Teen Vogue Editor-in-Chief Amy Astley recently held book signings and a Q&A at the Fashion Institute of Design & Merchandising (FIDM) in Los Angeles, CA. I did some investigative journalism, pretending not to hear the security guard who asked for my “student I.D.” & sat front row to jot down pages of notes to bring to you.

Photo from Teen Vogue’s Bergdorf book signing in NY by Julia Chesky

A gaggle of fashion students sat in Room 500 of the FIDM building buzzing about courses, clothes, and Halloween plans in their best “I don’t usually wear this to class” ensembles. Apparently, the place to be this Halloween is Santa Barbara…

“We’re sorry to keep you waiting, but Amy is running a little late, she had to take a call from Anna Wintour, I’m sure you understand.”

An audible gasp then collective giggles broke out around the room. Soon after, some FIDM figurehead or another introduced “Amy Astes” as a former Art History major, who once worked with “Anna Wintar.” A little cringe worthy, but Amy politely corrected her, she was an English major at Michigan State, and all was quickly forgiven. The fashion aspirants were all smiles, sitting with eyes wide and notebooks ready as Amy took her spot at the head of the classroom. I whipped out my pen and took 4 pages of notes, just for you.

Amy’s Beginnings

- though she trained to be a ballerina, Amy always loved writing and aesthetics, ending up an English major at Michigan State, where her father was a professor.

- first editorial job was as an assistant at the late House & Garden, where she learned the ins and outs of publishing.

- when HG folded, a Creative Director she had impressed on the job recommended her for a position at Vogue where Anna Wintour tapped her to launch Teen Vogue

- Teen Vogue spent 2 years in development, and after 4 test issues Conde Nast decided there was real potential in the market and deemed TV viable.

- Was massively intimidated by Andre Leon Talley at first, but he’s actually “the sweetest man,” and says Anna is the “ultimate editor.”

The Book

- Since taking the helm at TV, nearly every girl she encountered had questions about breaking into various roles in fashion. Basically, on a personal and marketing level, it made sense.

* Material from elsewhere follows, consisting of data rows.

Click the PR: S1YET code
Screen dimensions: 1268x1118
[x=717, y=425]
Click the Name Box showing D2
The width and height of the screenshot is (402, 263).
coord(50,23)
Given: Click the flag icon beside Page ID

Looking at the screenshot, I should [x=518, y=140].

- Why isn’t her name on the cover as the author? “I didn’t write the book!” she said. The handbook is comprised of industry professionals advice as a “roadmap to careers, whether you want to be the next Karl Lagerfeld or Anna Wintour or not.”

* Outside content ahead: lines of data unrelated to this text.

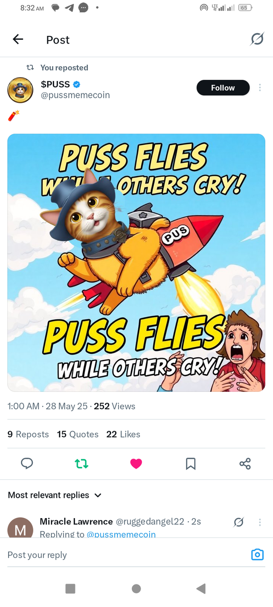
Task: Tap the share icon
Action: tap(245, 464)
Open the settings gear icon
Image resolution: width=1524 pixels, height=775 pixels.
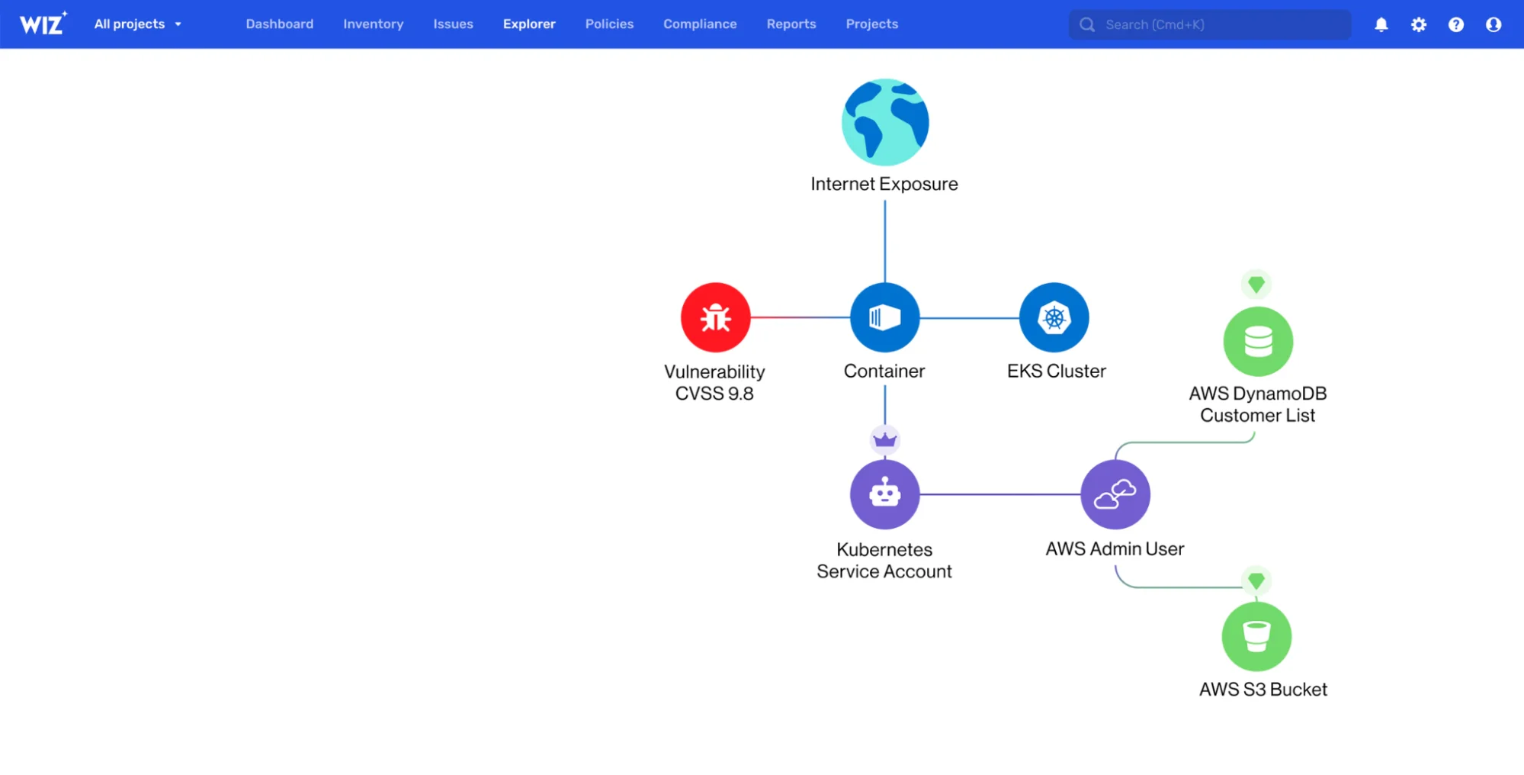coord(1418,24)
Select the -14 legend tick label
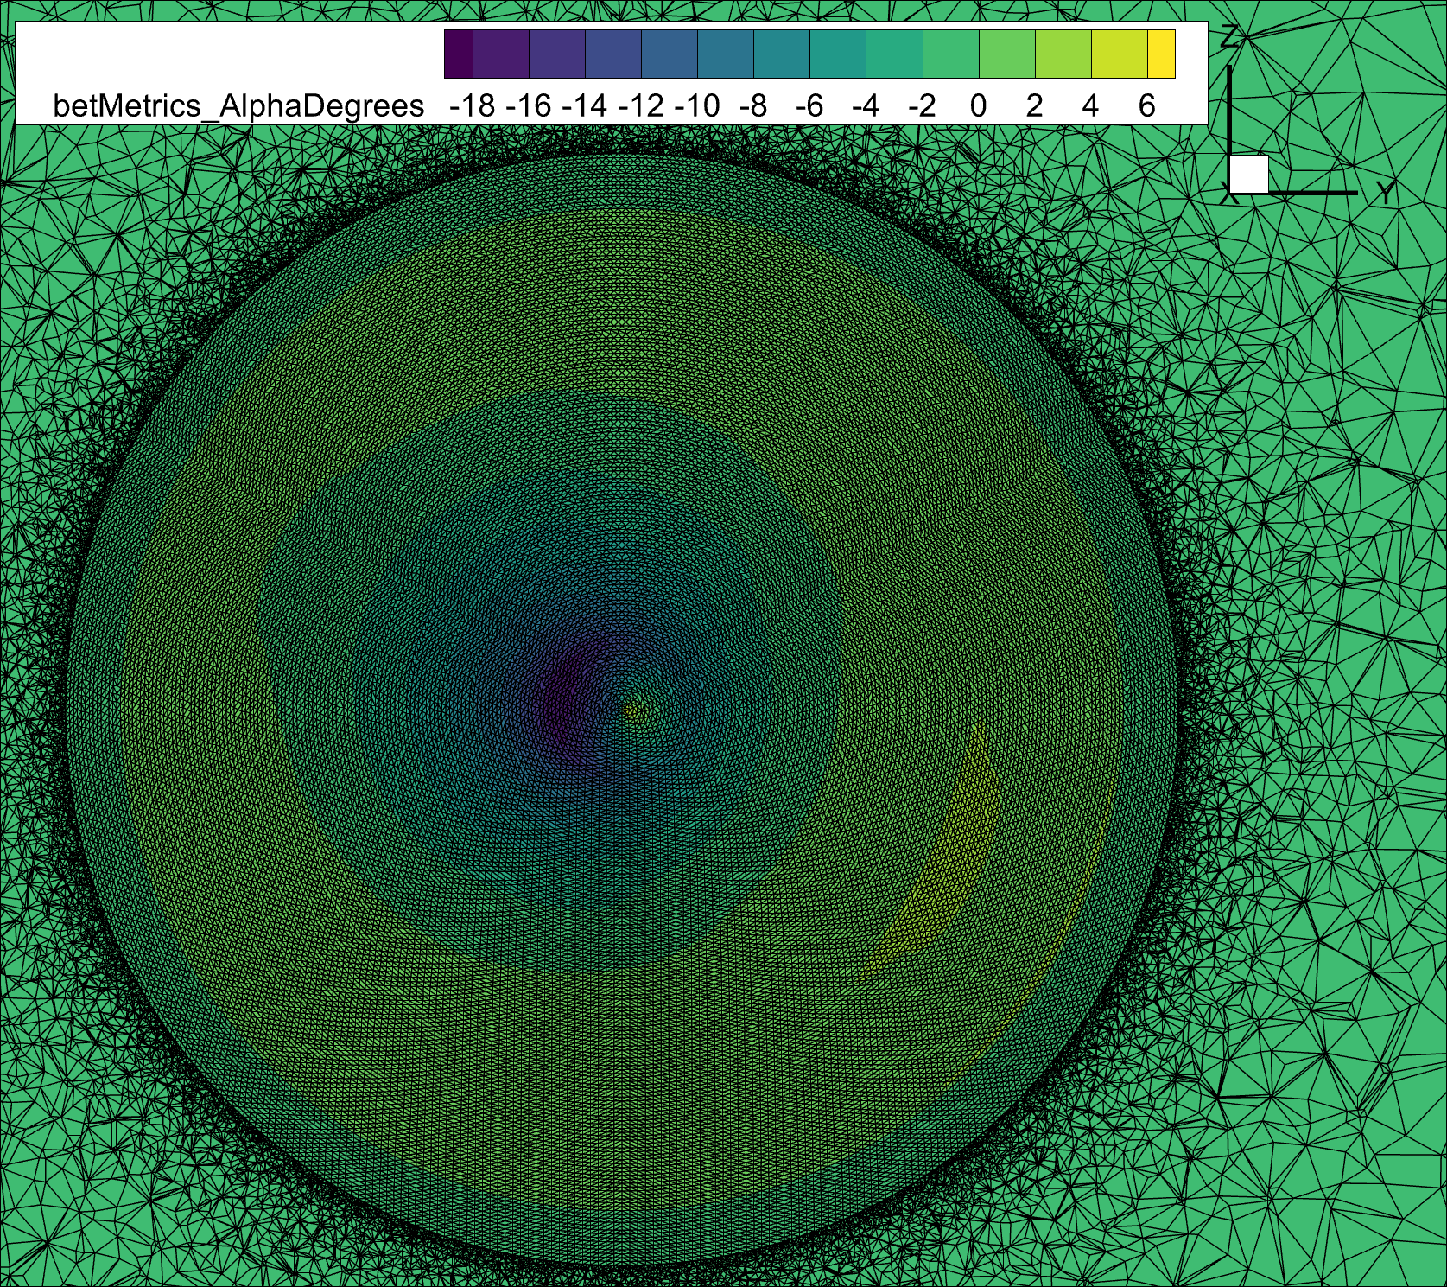 click(585, 106)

- Karl Legerfeld gave her favorite quote from the book.

- Wanted to keep the book visually appeal with the usual great Vogue photography and design integrity.

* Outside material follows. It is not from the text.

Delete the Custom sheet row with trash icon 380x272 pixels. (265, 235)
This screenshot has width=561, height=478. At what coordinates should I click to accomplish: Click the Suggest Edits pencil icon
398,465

- On reality TV “I don’t want to be a media personality. I’ve seen people laughed off Madison Avenue for taking the reality star route, it can really backfire.” That’s also why you didn’t see so much of her on the Hills.

Getting Your Start

- “Fashion is not the road to riches. But there is definitely room to make a living.”

- NY vs LA/everywhere else: Who cares? “Fashion is so democratic now! With the internet, you can gain exposure in fashion from anywhere. The Rodarte sisters live in Pasedena at their parents’ house!”

- Believe in yourself and hustle. Guido Paulo was kicked out of Vidal Sassoon, and Thakoon interned at Harper’s Bazaar while working and attending Parson’s at night. [And I've done the same.] You can work yourself silly when you’re young, no excuses.

- DIY at the beginning. You may not have access to the best models, etc. but “start small” using whatever resources you have to test (and use a pretty friend as a model).

- At this point, everyone should do an internship in college.

- Teen Vogue will interview ANY college-credit receiving intern who sends their resume and is willing to get themselves to NY.

- “Work and dedicate yourself to a support team, don’t just fixate on the top job.”

- Aspiring designers especially: Work under someone else first. Any other path is a rare exception. Michael Kors & Marc Jacobs are two big house that have a lot of internship opportunities.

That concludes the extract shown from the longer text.